Tom Nisbet and fiancé Greta Leber have just such a contract on their condo. They are living in the 1,600-square-foot unit they hope to buy. It comes with two parking spaces, a pool and a gym, and it’s close enough to the University of Miami, where Leber is working on her Ph.D.

After watching others’ experiences with short sales and foreclosures, they steered clear. “This is by far the best place we saw on the market,” Nisbet said.

In their case, they have a contract that is contingent on being able to secure an FHA loan for the unit. It’s in a building that is not currently approved for those kinds of mortgages. The couple doesn’t have the kind of savings needed for a down payment for a traditional mortgage.

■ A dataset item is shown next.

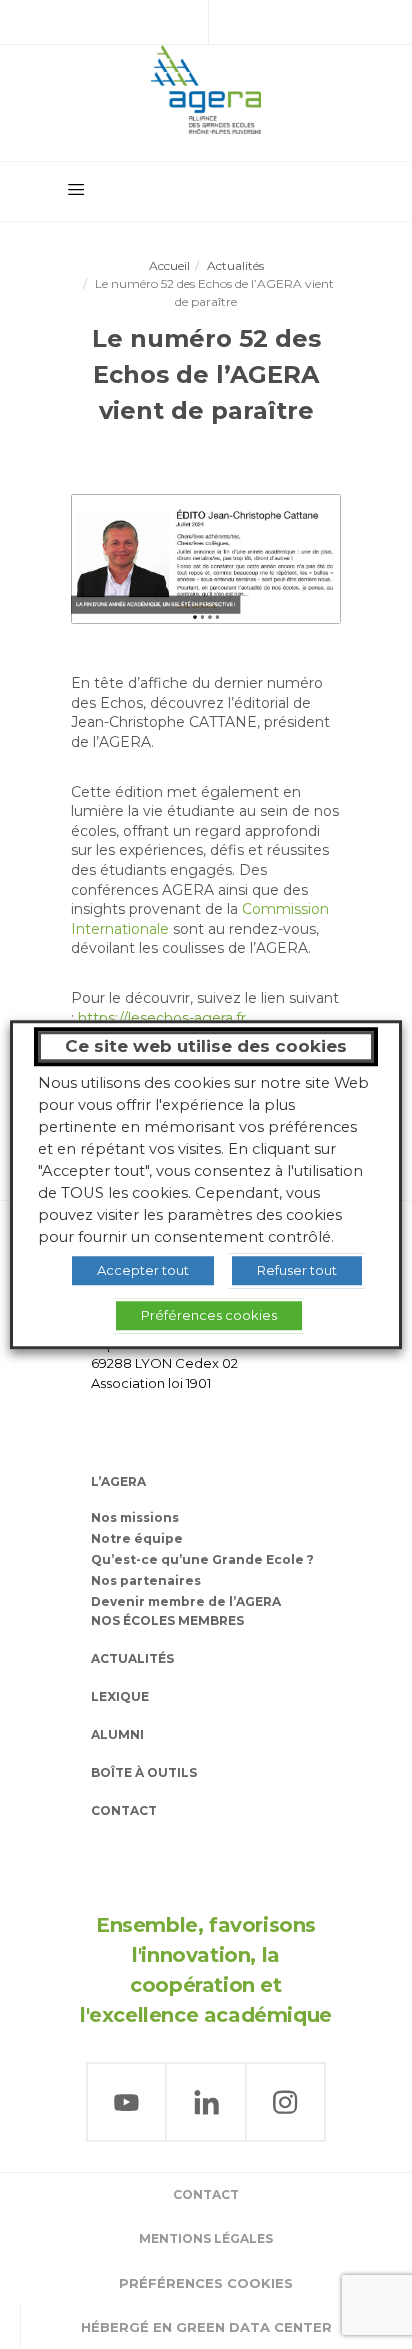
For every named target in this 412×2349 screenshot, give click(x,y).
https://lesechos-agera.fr (162, 1018)
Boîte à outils (144, 1772)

“Our sales contract is valid until we hear we have FHA approval or not, or up to a year from now,” Nisbet said. “Maybe, depending on the situation we’re in, we’ll keep renting this place.”

While the federal first-time home buyer’s tax credit ended months ago, as Hernandez found, it’s not too late for house hunters to get government home-buying help.

Many city or county governments offer their own home buyer subsidies. Hollywood, Fla., offers a no-interest second mortgage, which provides up to $40,000 or 25% of the purchase price to assist low-income buyers.

Hernandez benefited from Miami-Dade County’s “surtax” program, which provides a no- or low-interest second mortgage for middle-income home buyers, who can cash in on up to $7,500 in assistance.

Government agencies with home-buying assistance programs say they are fielding lots of calls.

“People are interested in buying homes,” said Mildred Reynolds, housing program manager for Broward County. She suggests people considering a purchase visit a Housing and Urban Development office to learn about their options.

(c) 2010, The Miami Herald.

Distributed by McClatchy-Tribune Information Services.